The combination of the cap by the Group of Seven major democracies and the EU ban are costing Russia an estimated 160 million euros ($171.9 million) per day, the Helsinki-based Centre for Research on Energy and Clean Air said in a study of the first weeks of the sanctions, which took effect Dec. 5.
But the group's figures showed that Russia was still taking in 640 million euros a day from fossil fuels, down from 1 billion euros daily from March to May 2022 just after the country invaded Ukraine on Feb. 24.
Russia would lose an additional 120 million a day starting Feb. 5, when the EU bars imports of refined oil products such as diesel fuel, for which Russia is a major supplier. That would drop Moscow's earnings to 520 million euros a day by February.
The group said Russia still managed to make 3.1 billion euros in revenue shipping oil under the price cap, reaping 2 billion euros in tax income. Lowering the cap to $25-$35 per barrel would almost completely eliminate the tax income by putting the price much closer to Russia's cost of production.
The current price cap is above the market price for Russian oil and remains in the range of what Moscow needs to balance its budget.

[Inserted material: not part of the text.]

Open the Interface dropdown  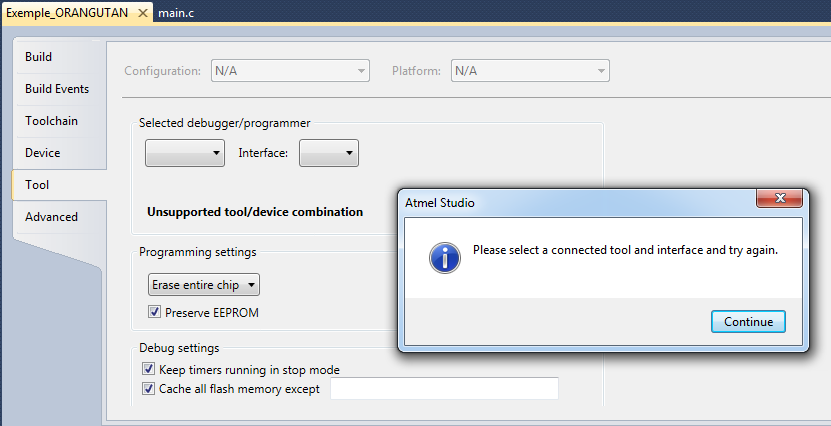click(329, 153)
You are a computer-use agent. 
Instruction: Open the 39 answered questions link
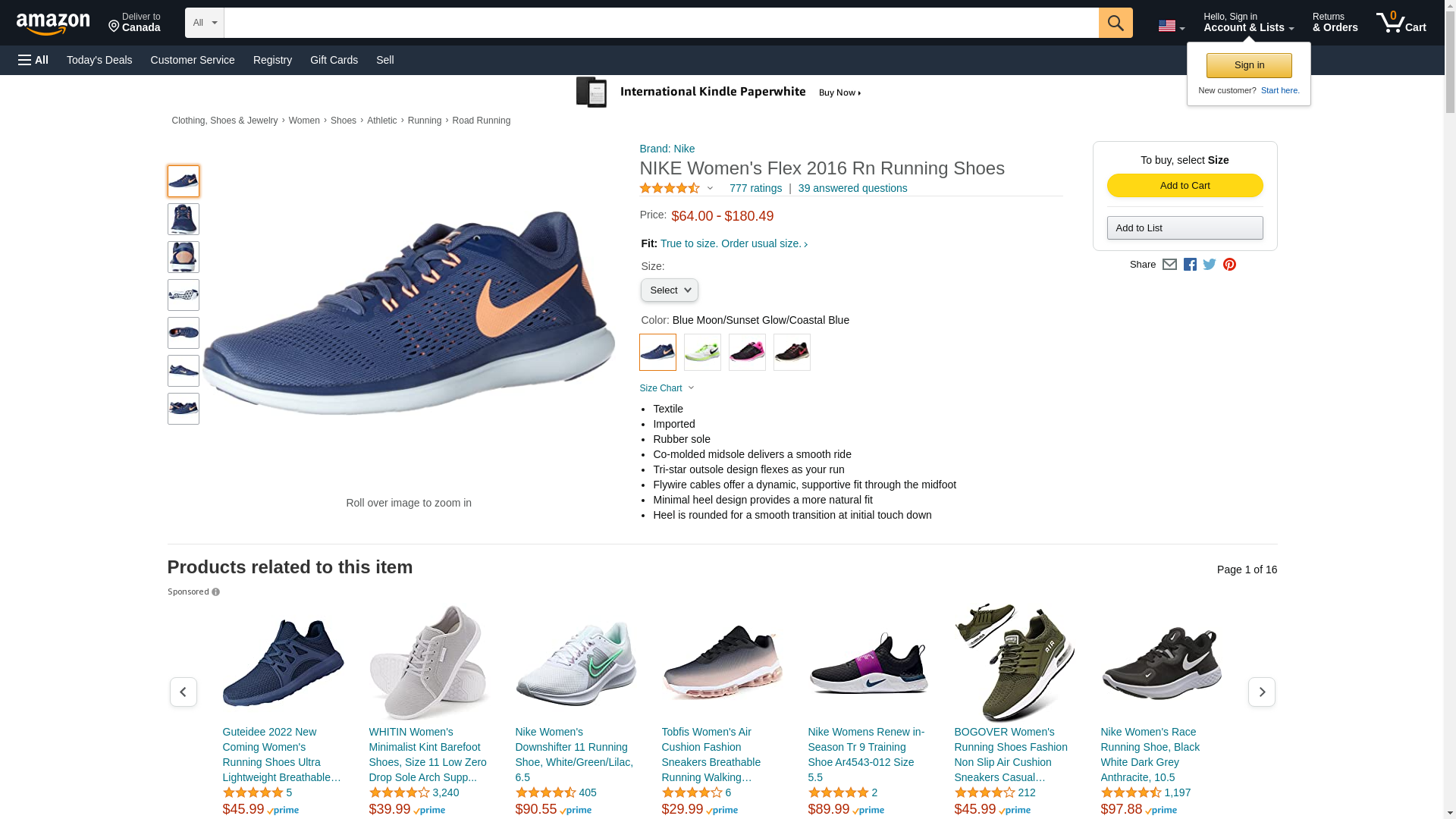point(852,188)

Western governments have struggled to find a way to cut into the fossil fuel income that is the main funding source for Russia's government budget and its war against Ukraine. Early rounds of sanctions mostly avoided blocking oil and natural gas shipments. That's because the European Union had been heavily dependent on Russian fossil fuels to run its economy and because sharply higher energy prices early in the war helped send inflation through the roof in Europe and the United States.

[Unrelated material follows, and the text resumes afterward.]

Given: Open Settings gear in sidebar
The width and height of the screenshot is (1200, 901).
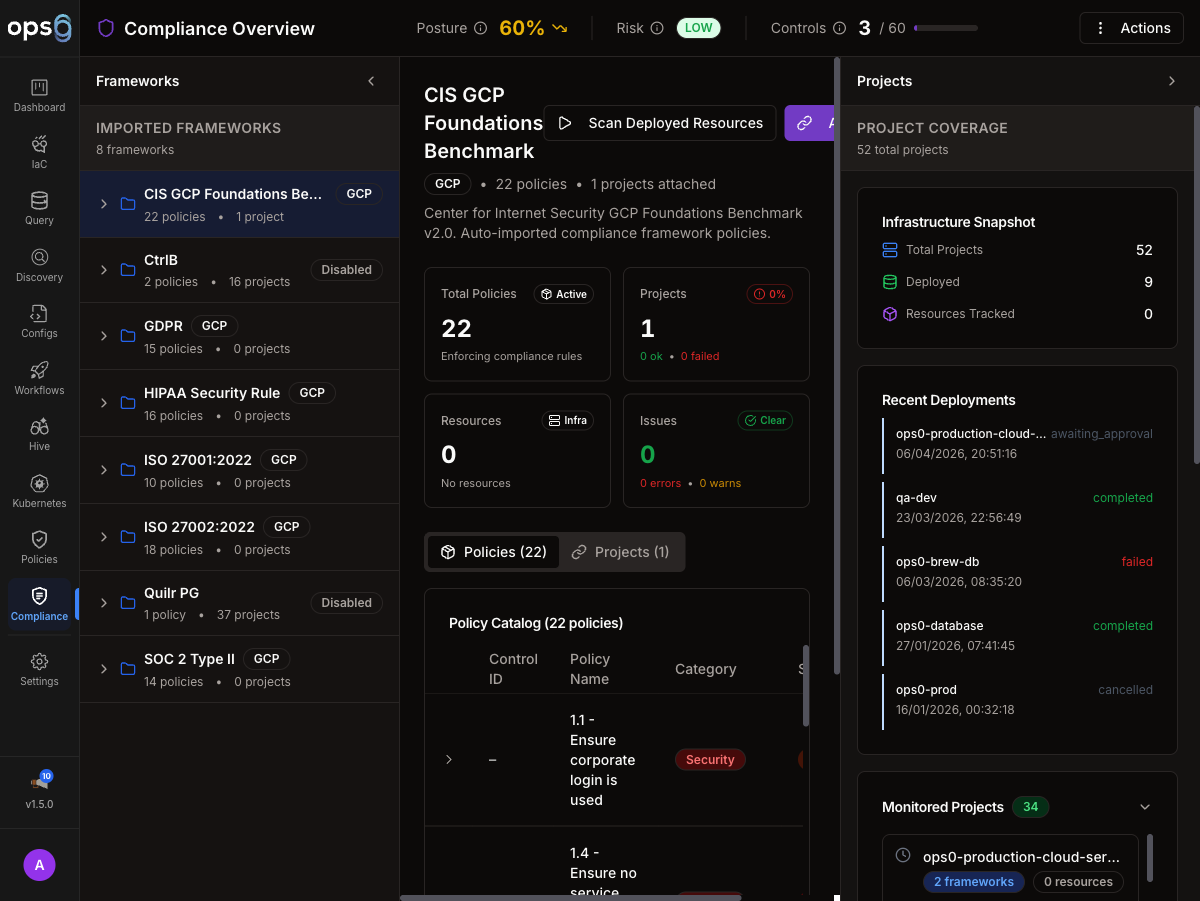Looking at the screenshot, I should pyautogui.click(x=39, y=662).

The Group of Seven major democracies came up with the price cap as a solution to keep Russian oil flowing to other parts of the world and avoid sharply higher energy prices while still cutting into the Kremlin's income. The cap is enforced by barring insurers, mostly based in the West, from handling Russian oil shipments priced above the cap. The EU oil embargo blocks the bulk of Russian oil — that coming by tanker.
Lowering the cap could have unpredictable effects because President Vladimir Putin has said Russia will not sell oil to countries obeying the cap, a threat which has not materialized because the cap is above the market price.

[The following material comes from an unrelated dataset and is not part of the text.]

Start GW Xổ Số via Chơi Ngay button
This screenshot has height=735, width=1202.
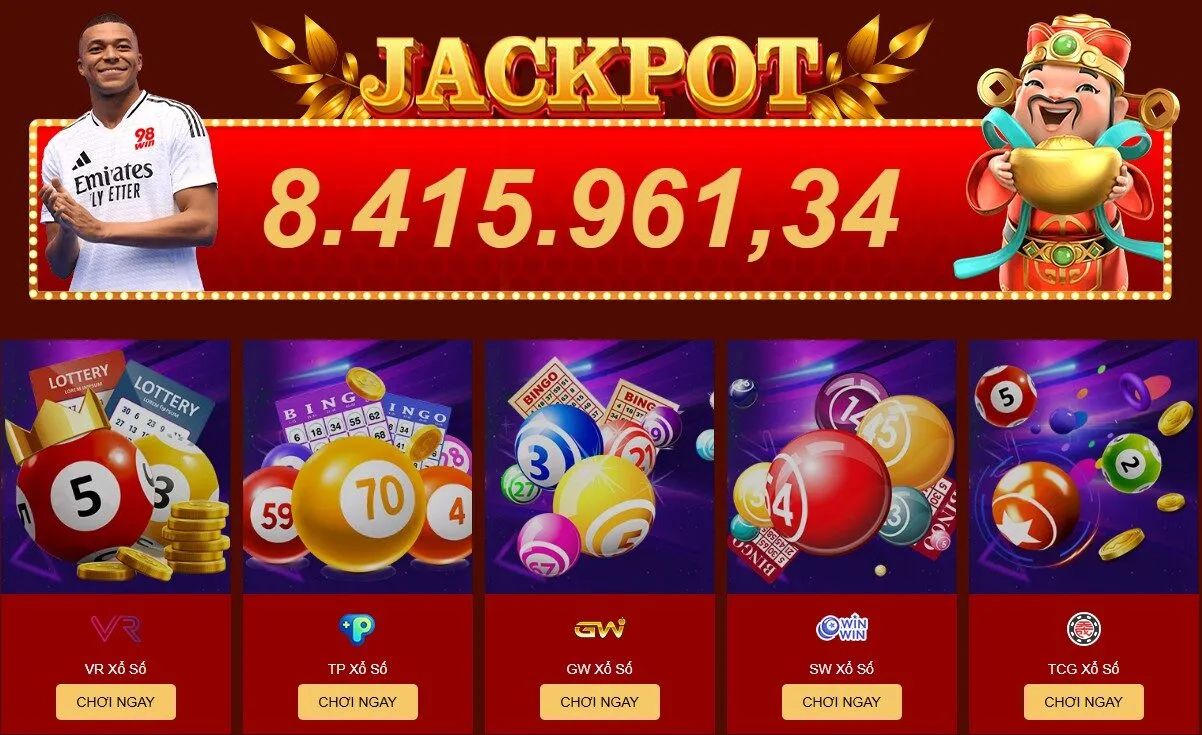600,702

Oil markets, however, are now less focused on a potential loss of Russian oil than on weak demand from a slowing global economy, and prices have fallen.
The research center compiling the estimates called for restrictions on the sales of old tankers to prevent Russia, its allies and related traders from assembling a replacement fleet to circumvent the oil price cap and to strengthen penalties for dodging the cap by increasing penalties.